**TASK DETAILS**
From the first record to the last, write each one out again exactly.

(Saved data entries)
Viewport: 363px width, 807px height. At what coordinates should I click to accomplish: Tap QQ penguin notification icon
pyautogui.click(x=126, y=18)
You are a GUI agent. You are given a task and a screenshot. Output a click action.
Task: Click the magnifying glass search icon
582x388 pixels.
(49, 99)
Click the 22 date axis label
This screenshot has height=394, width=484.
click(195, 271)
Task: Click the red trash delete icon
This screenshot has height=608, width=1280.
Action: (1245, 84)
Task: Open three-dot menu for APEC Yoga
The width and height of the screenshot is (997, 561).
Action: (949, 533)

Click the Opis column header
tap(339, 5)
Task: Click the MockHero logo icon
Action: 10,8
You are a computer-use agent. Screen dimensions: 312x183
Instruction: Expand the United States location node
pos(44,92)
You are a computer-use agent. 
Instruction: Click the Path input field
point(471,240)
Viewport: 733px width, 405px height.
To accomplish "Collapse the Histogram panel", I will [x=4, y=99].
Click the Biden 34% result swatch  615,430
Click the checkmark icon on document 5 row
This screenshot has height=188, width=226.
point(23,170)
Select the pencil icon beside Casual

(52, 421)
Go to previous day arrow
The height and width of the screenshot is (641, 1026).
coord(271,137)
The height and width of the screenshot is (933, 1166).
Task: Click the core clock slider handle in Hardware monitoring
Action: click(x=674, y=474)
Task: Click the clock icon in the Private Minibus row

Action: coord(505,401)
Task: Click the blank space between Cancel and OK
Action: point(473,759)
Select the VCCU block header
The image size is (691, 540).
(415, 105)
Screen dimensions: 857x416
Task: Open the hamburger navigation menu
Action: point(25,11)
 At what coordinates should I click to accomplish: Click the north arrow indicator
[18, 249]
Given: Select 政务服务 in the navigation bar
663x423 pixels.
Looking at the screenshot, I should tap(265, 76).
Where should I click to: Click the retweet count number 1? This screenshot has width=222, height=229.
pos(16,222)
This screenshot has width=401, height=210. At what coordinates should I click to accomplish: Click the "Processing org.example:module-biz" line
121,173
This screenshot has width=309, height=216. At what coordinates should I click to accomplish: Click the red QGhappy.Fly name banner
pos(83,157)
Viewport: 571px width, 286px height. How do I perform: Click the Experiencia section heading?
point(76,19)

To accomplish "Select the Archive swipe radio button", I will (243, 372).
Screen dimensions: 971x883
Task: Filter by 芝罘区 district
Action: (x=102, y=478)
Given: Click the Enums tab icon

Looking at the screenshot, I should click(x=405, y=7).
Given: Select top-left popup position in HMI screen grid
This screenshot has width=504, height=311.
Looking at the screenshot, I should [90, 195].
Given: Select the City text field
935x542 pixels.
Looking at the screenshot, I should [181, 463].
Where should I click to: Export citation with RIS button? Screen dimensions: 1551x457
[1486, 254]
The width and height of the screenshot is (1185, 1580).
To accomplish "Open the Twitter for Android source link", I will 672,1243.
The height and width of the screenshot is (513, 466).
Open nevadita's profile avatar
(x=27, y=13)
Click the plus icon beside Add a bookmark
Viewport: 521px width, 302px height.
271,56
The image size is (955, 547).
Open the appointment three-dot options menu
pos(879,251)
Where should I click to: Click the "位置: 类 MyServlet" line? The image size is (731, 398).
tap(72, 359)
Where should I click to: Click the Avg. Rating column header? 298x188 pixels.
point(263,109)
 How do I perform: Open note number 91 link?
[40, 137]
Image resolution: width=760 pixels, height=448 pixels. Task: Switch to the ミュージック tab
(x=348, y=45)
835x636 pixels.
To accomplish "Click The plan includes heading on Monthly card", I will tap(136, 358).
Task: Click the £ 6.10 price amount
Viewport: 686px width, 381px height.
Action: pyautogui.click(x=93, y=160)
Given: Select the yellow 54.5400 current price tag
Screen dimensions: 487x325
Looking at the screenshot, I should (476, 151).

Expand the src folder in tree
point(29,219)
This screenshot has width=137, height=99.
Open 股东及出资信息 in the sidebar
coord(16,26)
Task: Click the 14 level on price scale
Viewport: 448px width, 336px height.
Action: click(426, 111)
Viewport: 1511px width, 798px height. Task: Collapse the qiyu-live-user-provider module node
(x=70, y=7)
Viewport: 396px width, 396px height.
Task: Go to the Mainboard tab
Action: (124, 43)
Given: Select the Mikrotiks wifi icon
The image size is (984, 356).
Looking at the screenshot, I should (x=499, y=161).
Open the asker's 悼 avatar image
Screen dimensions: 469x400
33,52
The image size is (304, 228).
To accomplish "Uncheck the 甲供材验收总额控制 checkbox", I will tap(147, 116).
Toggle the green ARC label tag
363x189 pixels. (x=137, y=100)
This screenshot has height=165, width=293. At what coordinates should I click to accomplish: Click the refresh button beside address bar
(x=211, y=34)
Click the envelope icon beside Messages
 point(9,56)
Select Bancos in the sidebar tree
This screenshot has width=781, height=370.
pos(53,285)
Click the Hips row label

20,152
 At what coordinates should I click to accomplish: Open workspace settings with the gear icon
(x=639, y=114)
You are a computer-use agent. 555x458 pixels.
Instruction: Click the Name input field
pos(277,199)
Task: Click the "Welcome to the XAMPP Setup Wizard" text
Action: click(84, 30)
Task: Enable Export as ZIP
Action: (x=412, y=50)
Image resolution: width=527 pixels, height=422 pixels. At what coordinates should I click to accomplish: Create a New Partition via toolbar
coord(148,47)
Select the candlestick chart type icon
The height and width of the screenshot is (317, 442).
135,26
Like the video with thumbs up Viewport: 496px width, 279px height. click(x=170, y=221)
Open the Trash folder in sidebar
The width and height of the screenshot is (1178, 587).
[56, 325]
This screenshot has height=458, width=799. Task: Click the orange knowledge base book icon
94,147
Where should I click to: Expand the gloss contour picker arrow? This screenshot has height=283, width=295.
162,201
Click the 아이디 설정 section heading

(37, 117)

**RESULT FOR THIS TASK**
Viewport: 363px width, 807px height. At what coordinates should I click to accomplish: Tap QQ penguin notification icon
pyautogui.click(x=126, y=18)
You are a GUI agent. You are given a task and a screenshot. Output a click action.
Task: Click the magnifying glass search icon
582x388 pixels.
(49, 99)
Click the 22 date axis label
This screenshot has height=394, width=484.
click(195, 271)
Task: Click the red trash delete icon
This screenshot has height=608, width=1280.
Action: (1245, 84)
Task: Open three-dot menu for APEC Yoga
The width and height of the screenshot is (997, 561).
Action: (949, 533)

Click the Opis column header
tap(339, 5)
Task: Click the MockHero logo icon
Action: 10,8
You are a computer-use agent. Screen dimensions: 312x183
Instruction: Expand the United States location node
pos(44,92)
You are a computer-use agent. 
Instruction: Click the Path input field
point(471,240)
Viewport: 733px width, 405px height.
To accomplish "Collapse the Histogram panel", I will [x=4, y=99].
Click the Biden 34% result swatch  615,430
Click the checkmark icon on document 5 row
This screenshot has height=188, width=226.
point(23,170)
Select the pencil icon beside Casual

(52, 421)
Go to previous day arrow
The height and width of the screenshot is (641, 1026).
coord(271,137)
The height and width of the screenshot is (933, 1166).
Task: Click the core clock slider handle in Hardware monitoring
Action: click(x=674, y=474)
Task: Click the clock icon in the Private Minibus row

Action: coord(505,401)
Task: Click the blank space between Cancel and OK
Action: point(473,759)
Select the VCCU block header
The image size is (691, 540).
(415, 105)
Screen dimensions: 857x416
Task: Open the hamburger navigation menu
Action: point(25,11)
 At what coordinates should I click to accomplish: Click the north arrow indicator
[18, 249]
Given: Select 政务服务 in the navigation bar
663x423 pixels.
Looking at the screenshot, I should tap(265, 76).
Where should I click to: Click the retweet count number 1? This screenshot has width=222, height=229.
pos(16,222)
This screenshot has width=401, height=210. At what coordinates should I click to accomplish: Click the "Processing org.example:module-biz" line
121,173
This screenshot has width=309, height=216. At what coordinates should I click to accomplish: Click the red QGhappy.Fly name banner
pos(83,157)
Viewport: 571px width, 286px height. How do I perform: Click the Experiencia section heading?
point(76,19)

To accomplish "Select the Archive swipe radio button", I will (243, 372).
Screen dimensions: 971x883
Task: Filter by 芝罘区 district
Action: (x=102, y=478)
Given: Click the Enums tab icon

Looking at the screenshot, I should click(x=405, y=7).
Given: Select top-left popup position in HMI screen grid
This screenshot has width=504, height=311.
Looking at the screenshot, I should [90, 195].
Given: Select the City text field
935x542 pixels.
Looking at the screenshot, I should [181, 463].
Where should I click to: Export citation with RIS button? Screen dimensions: 1551x457
[1486, 254]
The width and height of the screenshot is (1185, 1580).
To accomplish "Open the Twitter for Android source link", I will 672,1243.
The height and width of the screenshot is (513, 466).
Open nevadita's profile avatar
(x=27, y=13)
Click the plus icon beside Add a bookmark
Viewport: 521px width, 302px height.
271,56
The image size is (955, 547).
Open the appointment three-dot options menu
pos(879,251)
Where should I click to: Click the "位置: 类 MyServlet" line? The image size is (731, 398).
tap(72, 359)
Where should I click to: Click the Avg. Rating column header? 298x188 pixels.
point(263,109)
 How do I perform: Open note number 91 link?
[40, 137]
Image resolution: width=760 pixels, height=448 pixels. Task: Switch to the ミュージック tab
(x=348, y=45)
835x636 pixels.
To accomplish "Click The plan includes heading on Monthly card", I will tap(136, 358).
Task: Click the £ 6.10 price amount
Viewport: 686px width, 381px height.
Action: pyautogui.click(x=93, y=160)
Given: Select the yellow 54.5400 current price tag
Screen dimensions: 487x325
Looking at the screenshot, I should (476, 151).

Expand the src folder in tree
point(29,219)
This screenshot has width=137, height=99.
Open 股东及出资信息 in the sidebar
coord(16,26)
Task: Click the 14 level on price scale
Viewport: 448px width, 336px height.
Action: click(426, 111)
Viewport: 1511px width, 798px height. Task: Collapse the qiyu-live-user-provider module node
(x=70, y=7)
Viewport: 396px width, 396px height.
Task: Go to the Mainboard tab
Action: (124, 43)
Given: Select the Mikrotiks wifi icon
The image size is (984, 356).
Looking at the screenshot, I should (x=499, y=161).
Open the asker's 悼 avatar image
Screen dimensions: 469x400
33,52
The image size is (304, 228).
To accomplish "Uncheck the 甲供材验收总额控制 checkbox", I will tap(147, 116).
Toggle the green ARC label tag
363x189 pixels. (x=137, y=100)
This screenshot has height=165, width=293. At what coordinates should I click to accomplish: Click the refresh button beside address bar
(x=211, y=34)
Click the envelope icon beside Messages
 point(9,56)
Select Bancos in the sidebar tree
This screenshot has width=781, height=370.
pos(53,285)
Click the Hips row label

20,152
 At what coordinates should I click to accomplish: Open workspace settings with the gear icon
(x=639, y=114)
You are a computer-use agent. 555x458 pixels.
Instruction: Click the Name input field
pos(277,199)
Task: Click the "Welcome to the XAMPP Setup Wizard" text
Action: click(84, 30)
Task: Enable Export as ZIP
Action: (x=412, y=50)
Image resolution: width=527 pixels, height=422 pixels. At what coordinates should I click to accomplish: Create a New Partition via toolbar
coord(148,47)
Select the candlestick chart type icon
The height and width of the screenshot is (317, 442).
135,26
Like the video with thumbs up Viewport: 496px width, 279px height. click(x=170, y=221)
Open the Trash folder in sidebar
The width and height of the screenshot is (1178, 587).
[56, 325]
This screenshot has height=458, width=799. Task: Click the orange knowledge base book icon
94,147
Where should I click to: Expand the gloss contour picker arrow? This screenshot has height=283, width=295.
162,201
Click the 아이디 설정 section heading

(37, 117)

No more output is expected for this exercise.